### What to work on
Continue the API reference below on the best-estimator methods, picking up after its last line and not the data that follows it.

### Source
Call predict_log_proba on the best estimator.

This is available only if the underlying estimator supports predict_log_proba and refit is set to True.

property predict_proba

Call predict_proba on the best estimator.

This is available only if the underlying estimator supports predict_proba and refit is set to True.

score(X, y=None)[source]

Return the score on the given data.

Parameters
  • X (Union[List[List[float]], numpy.ndarray, pandas.core.frame.DataFrame, scipy.sparse._base.spmatrix]) – Data.

  • y (Optional[Union[List[float], numpy.ndarray, pandas.core.series.Series, List[List[float]], pandas.core.frame.DataFrame, scipy.sparse._base.spmatrix]]) – Target variable.

Returns

Scaler score.

Return type

score

property score_samples

Call score_samples on the best estimator.

This is available only if the underlying estimator supports score_samples and refit is set to True.

set_params(**params)

Set the parameters of this estimator.

### Raw records
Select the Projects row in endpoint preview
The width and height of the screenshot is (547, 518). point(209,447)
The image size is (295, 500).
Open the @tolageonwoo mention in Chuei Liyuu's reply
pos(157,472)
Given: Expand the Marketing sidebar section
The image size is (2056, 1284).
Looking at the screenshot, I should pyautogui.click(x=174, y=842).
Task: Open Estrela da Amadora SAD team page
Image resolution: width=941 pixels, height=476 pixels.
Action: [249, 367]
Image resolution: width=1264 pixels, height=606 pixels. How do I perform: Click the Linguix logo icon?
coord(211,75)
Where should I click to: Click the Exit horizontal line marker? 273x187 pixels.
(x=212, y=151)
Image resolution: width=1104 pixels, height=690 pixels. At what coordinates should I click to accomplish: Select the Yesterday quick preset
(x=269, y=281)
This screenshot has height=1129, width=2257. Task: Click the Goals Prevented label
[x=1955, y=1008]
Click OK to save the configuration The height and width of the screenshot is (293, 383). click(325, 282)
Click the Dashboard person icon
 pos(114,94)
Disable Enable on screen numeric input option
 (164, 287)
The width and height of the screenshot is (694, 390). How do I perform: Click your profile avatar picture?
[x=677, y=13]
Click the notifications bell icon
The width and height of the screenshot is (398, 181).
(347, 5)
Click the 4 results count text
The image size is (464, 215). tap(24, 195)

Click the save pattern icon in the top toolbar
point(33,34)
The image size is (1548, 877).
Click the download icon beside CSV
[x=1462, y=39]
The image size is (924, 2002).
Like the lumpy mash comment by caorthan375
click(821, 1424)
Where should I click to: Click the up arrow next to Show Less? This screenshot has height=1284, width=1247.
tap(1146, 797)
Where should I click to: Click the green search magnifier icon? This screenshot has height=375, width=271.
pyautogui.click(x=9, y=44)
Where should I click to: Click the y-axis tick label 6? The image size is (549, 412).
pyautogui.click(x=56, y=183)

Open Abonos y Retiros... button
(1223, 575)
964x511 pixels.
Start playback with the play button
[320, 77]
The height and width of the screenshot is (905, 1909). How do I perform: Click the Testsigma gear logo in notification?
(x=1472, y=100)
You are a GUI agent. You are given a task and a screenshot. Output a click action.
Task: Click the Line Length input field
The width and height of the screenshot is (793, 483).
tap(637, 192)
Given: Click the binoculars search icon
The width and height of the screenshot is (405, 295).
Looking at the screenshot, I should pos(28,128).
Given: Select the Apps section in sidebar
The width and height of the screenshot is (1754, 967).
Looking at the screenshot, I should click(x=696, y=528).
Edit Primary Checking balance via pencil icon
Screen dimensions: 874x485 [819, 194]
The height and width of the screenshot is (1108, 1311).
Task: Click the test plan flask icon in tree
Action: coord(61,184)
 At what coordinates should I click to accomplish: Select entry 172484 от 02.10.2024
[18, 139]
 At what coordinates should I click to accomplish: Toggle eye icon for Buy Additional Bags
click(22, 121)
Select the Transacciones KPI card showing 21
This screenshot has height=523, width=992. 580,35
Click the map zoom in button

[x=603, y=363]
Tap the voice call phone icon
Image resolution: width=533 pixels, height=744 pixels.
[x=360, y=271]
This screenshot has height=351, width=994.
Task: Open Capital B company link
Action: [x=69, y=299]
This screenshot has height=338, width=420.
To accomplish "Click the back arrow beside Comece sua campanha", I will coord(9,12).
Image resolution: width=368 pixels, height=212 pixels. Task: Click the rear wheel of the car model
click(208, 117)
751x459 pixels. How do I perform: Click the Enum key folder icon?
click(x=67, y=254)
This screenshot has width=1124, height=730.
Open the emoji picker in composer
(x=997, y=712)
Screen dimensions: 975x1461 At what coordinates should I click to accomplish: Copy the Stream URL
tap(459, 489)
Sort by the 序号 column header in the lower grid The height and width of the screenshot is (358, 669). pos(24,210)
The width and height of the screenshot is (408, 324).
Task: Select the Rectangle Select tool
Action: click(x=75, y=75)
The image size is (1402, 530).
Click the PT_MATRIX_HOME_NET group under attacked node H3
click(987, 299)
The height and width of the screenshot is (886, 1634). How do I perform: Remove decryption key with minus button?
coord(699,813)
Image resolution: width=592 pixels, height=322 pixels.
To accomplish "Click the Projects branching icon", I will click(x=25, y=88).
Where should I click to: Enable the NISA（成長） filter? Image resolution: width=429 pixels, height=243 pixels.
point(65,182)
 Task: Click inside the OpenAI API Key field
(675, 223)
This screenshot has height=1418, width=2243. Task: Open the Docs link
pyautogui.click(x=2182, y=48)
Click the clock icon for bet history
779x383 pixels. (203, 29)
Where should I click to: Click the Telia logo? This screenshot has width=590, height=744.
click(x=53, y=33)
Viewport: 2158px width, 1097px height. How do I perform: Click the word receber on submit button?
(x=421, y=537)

### Solved problem
The method works on simple estimators as well as on nested objects (such as Pipeline). The latter have parameters of the form <component>__<parameter> so that it’s possible to update each component of a nested object.

Parameters

**params (dict) – Estimator parameters.

Returns

self – Estimator instance.

Return type

estimator instance

property set_user_attr

Call set_user_attr on the Study.

property transform

Call transform on the best estimator.

This is available only if the underlying estimator supports transform and refit is set to True.

property trials_

All trials in the Study.

property trials_dataframe

Call trials_dataframe on the Study.

property user_attrs_

User attributes in the Study.